I told them I was going for a run, but that wasn’t the whole story.
When driving to our accommodations in west Cork, I spied from the passenger seat a sign marking a “Lady’s Well and Mass Rock” and pointing up a country path. Chasing down old places of prayer is right in my wheelhouse, so the next morning when one was already out walking and two were still dozing, I went off “on a run” with the intention of following those signs after I’d covered a few miles.
In this part of the country there are hiking trails intersecting the roads every few steps; and jogging down the first hill I found a different sign indicating a trail to the Lady’s Well. This look liked paved road, so I abandoned the idea of running in a straight line and started my pursuit earlier than expected.
The sign sent me up past houses and farms to the top of a hill with stunning views, but at the top of the road all of the available paths were people’s driveways. Next to a gate leading to a path “off-road” was a post with a yellow placard with an image of a hiker on it. I didn’t want to get my sneakers soaked for the rest of the trip but what could I do? I’d already walked up the hill, so I had to keep going.
I felt like a kid again. Growing up near woods and nature preserves, I spent plenty of time wandering through different paths trying to find whatever was around the next bend. I have some cautious tendencies, but in the woods I was fearless, constantly curious, delighted with every discovery because by the pursuit I had made it special.
By the third or fourth trail sign I passed a gate spray-painted silver with a “stairs may be slippery” sign.
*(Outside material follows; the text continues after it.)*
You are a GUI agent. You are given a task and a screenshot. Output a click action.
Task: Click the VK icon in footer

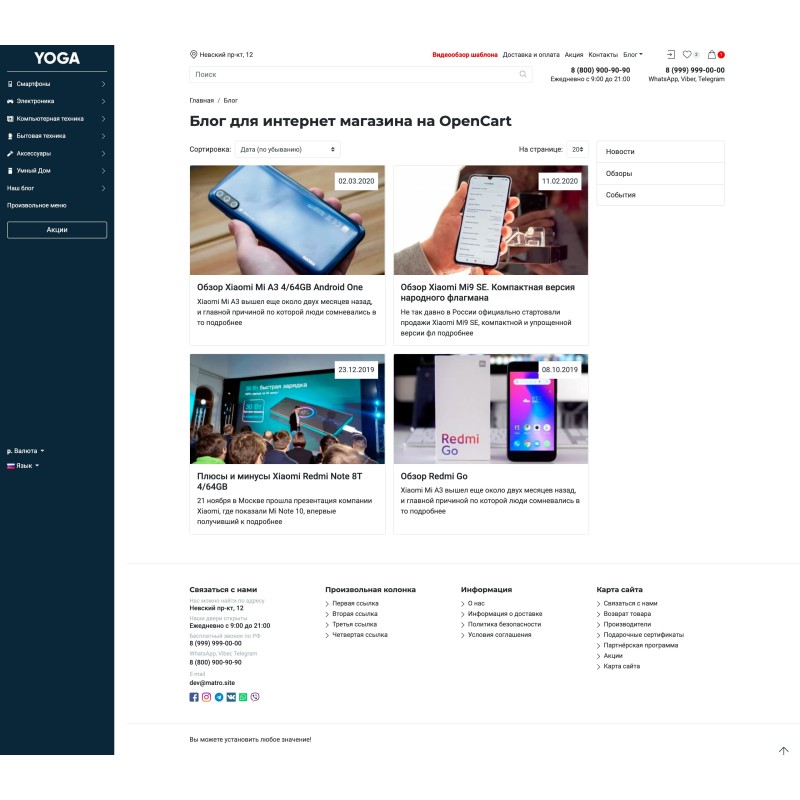[x=229, y=697]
I unhooked the rope holding the gate closed and went down the stairs. There I found a mass rock, used during “penal times” and a small well, both surrounded by statues of Mary. Since it was down below the path it felt secluded, although Mary looked down from the path below.
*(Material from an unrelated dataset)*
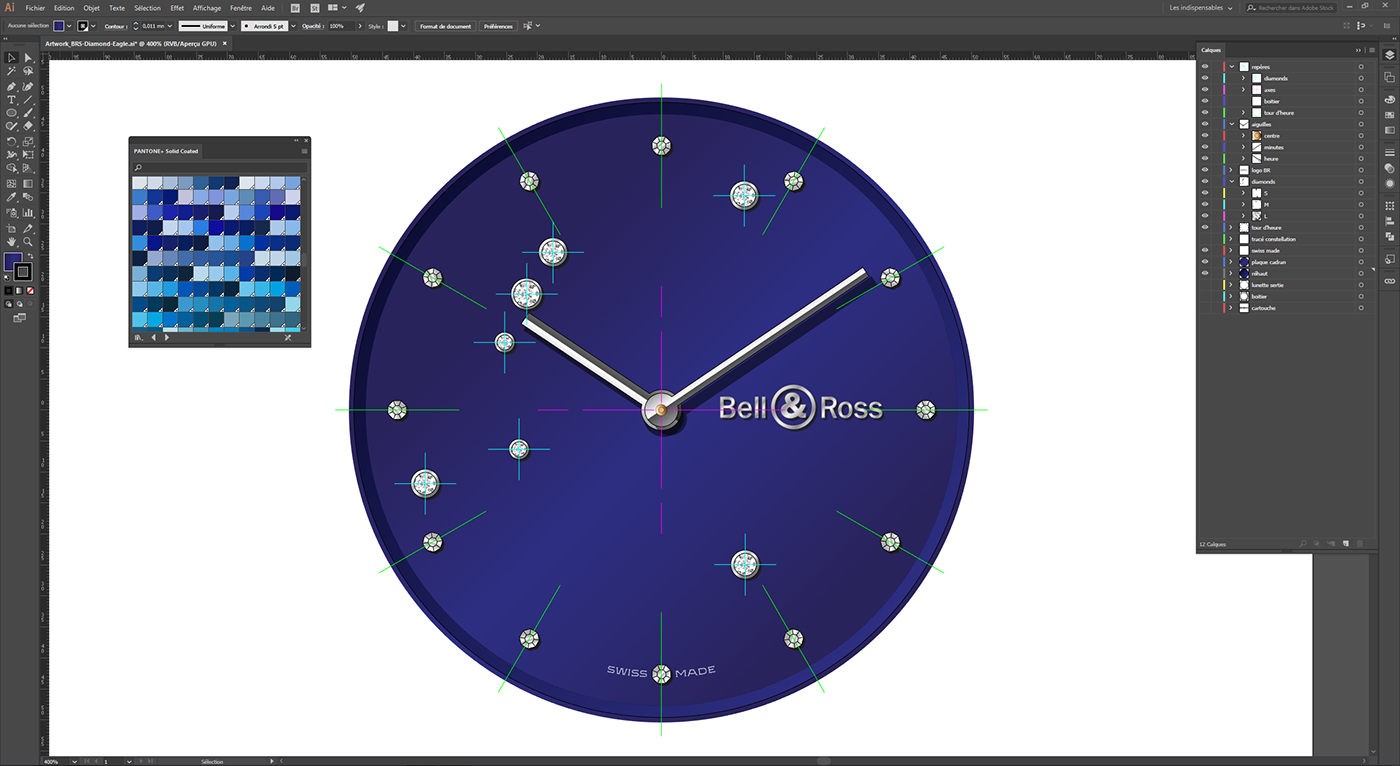
Task: Choose the Rotate tool
Action: click(x=11, y=142)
Just a place of history, just a place of prayer. Obviously maintained, so still special to someone. I snapped a few photos, blessed myself with water from the well and headed back up the stairs.
I felt brave enough to continue on the hiking loop, which took me over stiles, down narrow wooded paths and wet fields. The trail put me out on a side road. Already damp from dewy fields and brush, I jogged the rest of the way back as it started to rain.
Later that day it brightened up as we explored a neighboring village where my grandmother had lived before she emigrated to Hartford at age 14. We pulled over near a historic cemetery, and wandered looking for familiar names. There were a few, though from recent decades, and we hypothesized that it’s unlikely that 100 years ago our family could have afforded funeral plots.
At the back of Kilmacomogue cemetery is another Lady’s Well. This was less secluded and a little more genteel. My husband rested on a nearby bench while my mother, brother and I walked among the graves, and we all stood beside the well and blessed ourselves with its water before heading back to town.